Objective =
Give the number of lines in the data that contain the word "Select", with case counting, and nothing else.
↓
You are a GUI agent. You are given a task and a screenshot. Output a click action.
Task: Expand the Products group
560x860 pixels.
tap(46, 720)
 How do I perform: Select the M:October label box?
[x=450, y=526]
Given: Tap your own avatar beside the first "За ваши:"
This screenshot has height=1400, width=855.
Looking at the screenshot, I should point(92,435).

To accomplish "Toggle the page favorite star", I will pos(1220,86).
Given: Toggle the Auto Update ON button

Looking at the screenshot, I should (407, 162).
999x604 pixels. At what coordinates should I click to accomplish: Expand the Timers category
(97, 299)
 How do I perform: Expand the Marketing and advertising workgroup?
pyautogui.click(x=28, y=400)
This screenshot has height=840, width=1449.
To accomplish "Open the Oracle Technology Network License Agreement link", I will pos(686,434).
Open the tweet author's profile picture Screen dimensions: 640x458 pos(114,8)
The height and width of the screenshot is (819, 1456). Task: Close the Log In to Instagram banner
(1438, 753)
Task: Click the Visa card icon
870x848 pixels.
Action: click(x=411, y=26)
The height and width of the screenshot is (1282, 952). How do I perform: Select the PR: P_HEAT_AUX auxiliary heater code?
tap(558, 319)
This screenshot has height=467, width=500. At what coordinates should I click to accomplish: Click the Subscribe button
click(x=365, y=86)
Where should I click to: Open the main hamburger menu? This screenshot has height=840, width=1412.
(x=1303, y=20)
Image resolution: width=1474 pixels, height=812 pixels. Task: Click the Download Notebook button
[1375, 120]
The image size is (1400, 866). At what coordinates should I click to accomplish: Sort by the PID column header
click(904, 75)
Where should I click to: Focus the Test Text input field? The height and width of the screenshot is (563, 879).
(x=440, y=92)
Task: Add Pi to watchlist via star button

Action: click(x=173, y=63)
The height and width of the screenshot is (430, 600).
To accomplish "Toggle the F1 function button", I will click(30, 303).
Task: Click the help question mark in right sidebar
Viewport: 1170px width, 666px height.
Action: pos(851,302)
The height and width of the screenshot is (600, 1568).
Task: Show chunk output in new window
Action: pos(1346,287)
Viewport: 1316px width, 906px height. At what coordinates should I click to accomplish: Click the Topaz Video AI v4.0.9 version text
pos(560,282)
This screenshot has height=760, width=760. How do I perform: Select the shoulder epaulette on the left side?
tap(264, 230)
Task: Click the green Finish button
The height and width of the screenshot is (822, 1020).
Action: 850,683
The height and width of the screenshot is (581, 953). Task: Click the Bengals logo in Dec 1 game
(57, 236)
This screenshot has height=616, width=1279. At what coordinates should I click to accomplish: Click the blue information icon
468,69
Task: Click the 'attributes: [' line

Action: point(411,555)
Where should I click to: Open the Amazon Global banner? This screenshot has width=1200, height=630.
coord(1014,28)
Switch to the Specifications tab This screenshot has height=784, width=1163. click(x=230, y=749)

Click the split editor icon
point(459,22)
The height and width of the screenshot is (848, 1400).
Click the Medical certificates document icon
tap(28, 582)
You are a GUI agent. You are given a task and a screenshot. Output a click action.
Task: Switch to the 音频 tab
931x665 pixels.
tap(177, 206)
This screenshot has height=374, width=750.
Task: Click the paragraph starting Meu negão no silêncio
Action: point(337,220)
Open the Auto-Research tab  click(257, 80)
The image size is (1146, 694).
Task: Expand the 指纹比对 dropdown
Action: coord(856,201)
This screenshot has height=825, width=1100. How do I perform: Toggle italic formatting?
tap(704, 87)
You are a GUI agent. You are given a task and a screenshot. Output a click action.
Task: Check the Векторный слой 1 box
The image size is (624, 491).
↑
Complete answer =
3